''ateistler neden islamla dalga geçiyor bu saygısızlık değil mii .s.s.s.s'' sorusunun cevabıdır. kuran, başından sonuna kadar bir çok yerinde inanmayan ve diğer dinlere inananları aşağılar. sonra vay efendim saygılı ol. yoh ya.
Hiç bir ateist mutayı savunmaz.
50 kuruşluk ekmek çaldı diye el kesmez.
Eşini sever aşık olur 4 tane almaz.
Hele sadece sikmek için sınırsız cariye hiç almaz.
Köleliği savunan ateist var mı?
Ya da kadını hor gören? Şahitliğini saymayan.
Tahrik oluyorum pipim kalkıyor diye türlü türlü elbiselere sokan?
Ateistler deistler namuslu insanlardır.
ben kadınları aşağılayan, kadının sahitligini saymayan ateist gördüm hakim bey. ''kadınlar erkeklerden daha riyakardır. üç kadının sahitliği bir erkeğin sahitliğiyle esit tutulabılır . onlar hayatları boyunca çocuk kalırlar . bilime, sanata ve siyasaya değin çarpıcı bir yetenekleri yoktur . '' schopenhauer
'' kadınlara mı gidiyorsun? kırbacını unutma ! '' ve '' kadınlar ancak kus ve ineklerle esittir '' cümlelerini de nietzsche söylemis.
yani ateistlerin peygamber saydığı, övüp övüp bitiremediği 2 filozof da kadınları asagılıyor . hem de kuran' dan daha çok aşağılıyor . yani kadın asagılayan, sahitliğini saymayan ateist var . hem de ateistlerin kralları .

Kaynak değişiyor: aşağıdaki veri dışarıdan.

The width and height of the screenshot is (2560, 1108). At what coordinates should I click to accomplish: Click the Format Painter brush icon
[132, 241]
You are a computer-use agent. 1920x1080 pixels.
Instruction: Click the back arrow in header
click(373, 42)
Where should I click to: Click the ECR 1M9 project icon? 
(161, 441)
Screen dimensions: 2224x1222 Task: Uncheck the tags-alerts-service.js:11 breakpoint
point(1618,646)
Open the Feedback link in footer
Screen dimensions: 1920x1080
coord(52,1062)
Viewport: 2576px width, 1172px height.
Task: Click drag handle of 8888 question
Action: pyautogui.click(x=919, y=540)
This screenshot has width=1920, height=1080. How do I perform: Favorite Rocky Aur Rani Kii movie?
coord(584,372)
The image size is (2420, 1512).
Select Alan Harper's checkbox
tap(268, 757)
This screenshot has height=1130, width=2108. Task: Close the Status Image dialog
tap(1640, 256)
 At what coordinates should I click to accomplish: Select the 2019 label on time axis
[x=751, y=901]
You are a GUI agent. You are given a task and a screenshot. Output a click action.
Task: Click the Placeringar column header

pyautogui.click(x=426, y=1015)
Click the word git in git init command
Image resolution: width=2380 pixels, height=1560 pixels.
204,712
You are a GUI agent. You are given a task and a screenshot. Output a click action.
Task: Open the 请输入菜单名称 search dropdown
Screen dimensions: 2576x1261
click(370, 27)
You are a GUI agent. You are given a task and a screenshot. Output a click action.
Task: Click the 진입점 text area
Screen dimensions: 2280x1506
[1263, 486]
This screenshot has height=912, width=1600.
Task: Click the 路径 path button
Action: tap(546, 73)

doğru ateistler asık oluyorlar karılarına, zaten karısını aldatan ateist bugüne kadar hiç görülmedi. doğru atesitler cariye sikmez, dısarıdan tuttuklarını sikerler . kuma olayına tepki göstermeniz haklı da , cariye almaları size ters değil . sonuçta cariyeler de gönüllü . ikincisi de sikilecek cariye almak kuran' da zaten yok .
bir de sizin saygı kavramını doğru anladığınız, işinize gelene kadar yontmadığınız ne malum . hem sizin kıstasınız kuran' dan daha mı üstün ? neymis kıstasınız ?
doğru ateistler namuslu ve sevgi pıtırcığı insanlardır . zaten bu yüzden ateist diktatörler 60 milyondan fazla insan öldürdü . tarihte ateist diktatörlerin sayısı çok azdır . ama hepsi neredeyse canidir . adamlar yüzde yüzle oynuyor . ateist diktatörler , hristiyan ve yahudi liderlerden bile daha kötüler .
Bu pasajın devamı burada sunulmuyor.